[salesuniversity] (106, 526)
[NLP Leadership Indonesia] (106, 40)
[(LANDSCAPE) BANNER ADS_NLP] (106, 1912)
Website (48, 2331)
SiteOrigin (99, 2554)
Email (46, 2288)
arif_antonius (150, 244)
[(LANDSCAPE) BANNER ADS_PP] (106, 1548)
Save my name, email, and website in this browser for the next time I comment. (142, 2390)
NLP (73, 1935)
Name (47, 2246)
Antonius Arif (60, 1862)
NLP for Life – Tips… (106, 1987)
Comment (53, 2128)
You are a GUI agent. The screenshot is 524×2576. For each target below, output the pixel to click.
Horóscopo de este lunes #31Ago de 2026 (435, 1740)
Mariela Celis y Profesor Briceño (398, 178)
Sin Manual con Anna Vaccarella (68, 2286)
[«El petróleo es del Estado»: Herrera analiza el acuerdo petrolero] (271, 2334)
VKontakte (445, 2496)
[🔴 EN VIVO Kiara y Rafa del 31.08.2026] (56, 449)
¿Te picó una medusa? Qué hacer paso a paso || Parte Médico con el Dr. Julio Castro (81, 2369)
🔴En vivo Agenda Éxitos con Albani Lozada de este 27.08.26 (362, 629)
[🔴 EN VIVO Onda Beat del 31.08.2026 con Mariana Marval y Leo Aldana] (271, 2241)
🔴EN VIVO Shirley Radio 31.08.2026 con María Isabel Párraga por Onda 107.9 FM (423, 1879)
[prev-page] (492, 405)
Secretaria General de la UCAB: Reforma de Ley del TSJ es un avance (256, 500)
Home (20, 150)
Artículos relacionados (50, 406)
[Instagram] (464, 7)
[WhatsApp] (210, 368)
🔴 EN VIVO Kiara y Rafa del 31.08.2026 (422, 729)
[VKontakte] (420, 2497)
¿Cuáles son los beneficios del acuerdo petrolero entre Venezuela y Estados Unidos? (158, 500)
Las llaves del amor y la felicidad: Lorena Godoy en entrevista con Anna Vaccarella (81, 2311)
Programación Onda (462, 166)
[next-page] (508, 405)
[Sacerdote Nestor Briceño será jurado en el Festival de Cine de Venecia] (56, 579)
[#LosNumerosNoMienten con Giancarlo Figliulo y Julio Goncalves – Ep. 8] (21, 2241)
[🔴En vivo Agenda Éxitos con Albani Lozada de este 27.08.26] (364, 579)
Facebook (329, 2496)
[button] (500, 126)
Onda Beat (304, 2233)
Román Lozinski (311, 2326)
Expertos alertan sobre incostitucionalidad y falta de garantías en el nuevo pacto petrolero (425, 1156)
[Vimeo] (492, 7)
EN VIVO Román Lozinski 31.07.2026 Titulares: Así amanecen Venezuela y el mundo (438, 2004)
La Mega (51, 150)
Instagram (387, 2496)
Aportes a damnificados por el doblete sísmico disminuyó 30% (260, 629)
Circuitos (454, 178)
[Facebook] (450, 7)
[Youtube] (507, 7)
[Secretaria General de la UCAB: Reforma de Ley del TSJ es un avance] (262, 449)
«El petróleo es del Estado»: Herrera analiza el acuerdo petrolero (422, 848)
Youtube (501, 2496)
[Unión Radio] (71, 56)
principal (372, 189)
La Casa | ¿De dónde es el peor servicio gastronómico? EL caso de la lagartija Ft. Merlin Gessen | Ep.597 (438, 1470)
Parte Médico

--------------------------------------------------

Your task »
Return every line of the listing, word for word.

Result of the task »
[salesuniversity] (106, 526)
[NLP Leadership Indonesia] (106, 40)
[(LANDSCAPE) BANNER ADS_NLP] (106, 1912)
Website (48, 2331)
SiteOrigin (99, 2554)
Email (46, 2288)
arif_antonius (150, 244)
[(LANDSCAPE) BANNER ADS_PP] (106, 1548)
Save my name, email, and website in this browser for the next time I comment. (142, 2390)
NLP (73, 1935)
Name (47, 2246)
Antonius Arif (60, 1862)
NLP for Life – Tips… (106, 1987)
Comment (53, 2128)
You are a GUI agent. The screenshot is 524×2576. For each target below, output the pixel to click.
Horóscopo de este lunes #31Ago de 2026 (435, 1740)
Mariela Celis y Profesor Briceño (398, 178)
Sin Manual con Anna Vaccarella (68, 2286)
[«El petróleo es del Estado»: Herrera analiza el acuerdo petrolero] (271, 2334)
VKontakte (445, 2496)
[🔴 EN VIVO Kiara y Rafa del 31.08.2026] (56, 449)
¿Te picó una medusa? Qué hacer paso a paso || Parte Médico con el Dr. Julio Castro (81, 2369)
🔴En vivo Agenda Éxitos con Albani Lozada de este 27.08.26 (362, 629)
[🔴 EN VIVO Onda Beat del 31.08.2026 con Mariana Marval y Leo Aldana] (271, 2241)
🔴EN VIVO Shirley Radio 31.08.2026 con María Isabel Párraga por Onda 107.9 FM (423, 1879)
[prev-page] (492, 405)
Secretaria General de la UCAB: Reforma de Ley del TSJ es un avance (256, 500)
Home (20, 150)
Artículos relacionados (50, 406)
[Instagram] (464, 7)
[WhatsApp] (210, 368)
🔴 EN VIVO Kiara y Rafa del 31.08.2026 (422, 729)
[VKontakte] (420, 2497)
¿Cuáles son los beneficios del acuerdo petrolero entre Venezuela y Estados Unidos? (158, 500)
Las llaves del amor y la felicidad: Lorena Godoy en entrevista con Anna Vaccarella (81, 2311)
Programación Onda (462, 166)
[next-page] (508, 405)
[Sacerdote Nestor Briceño será jurado en el Festival de Cine de Venecia] (56, 579)
[#LosNumerosNoMienten con Giancarlo Figliulo y Julio Goncalves – Ep. 8] (21, 2241)
[🔴En vivo Agenda Éxitos con Albani Lozada de este 27.08.26] (364, 579)
Facebook (329, 2496)
[button] (500, 126)
Onda Beat (304, 2233)
Román Lozinski (311, 2326)
Expertos alertan sobre incostitucionalidad y falta de garantías en el nuevo pacto petrolero (425, 1156)
[Vimeo] (492, 7)
EN VIVO Román Lozinski 31.07.2026 Titulares: Así amanecen Venezuela y el mundo (438, 2004)
La Mega (51, 150)
Instagram (387, 2496)
Aportes a damnificados por el doblete sísmico disminuyó 30% (260, 629)
Circuitos (454, 178)
[Facebook] (450, 7)
[Youtube] (507, 7)
[Secretaria General de la UCAB: Reforma de Ley del TSJ es un avance] (262, 449)
«El petróleo es del Estado»: Herrera analiza el acuerdo petrolero (422, 848)
Youtube (501, 2496)
[Unión Radio] (71, 56)
principal (372, 189)
La Casa | ¿De dónde es el peor servicio gastronómico? EL caso de la lagartija Ft. Merlin Gessen | Ep.597 (438, 1470)
Parte Médico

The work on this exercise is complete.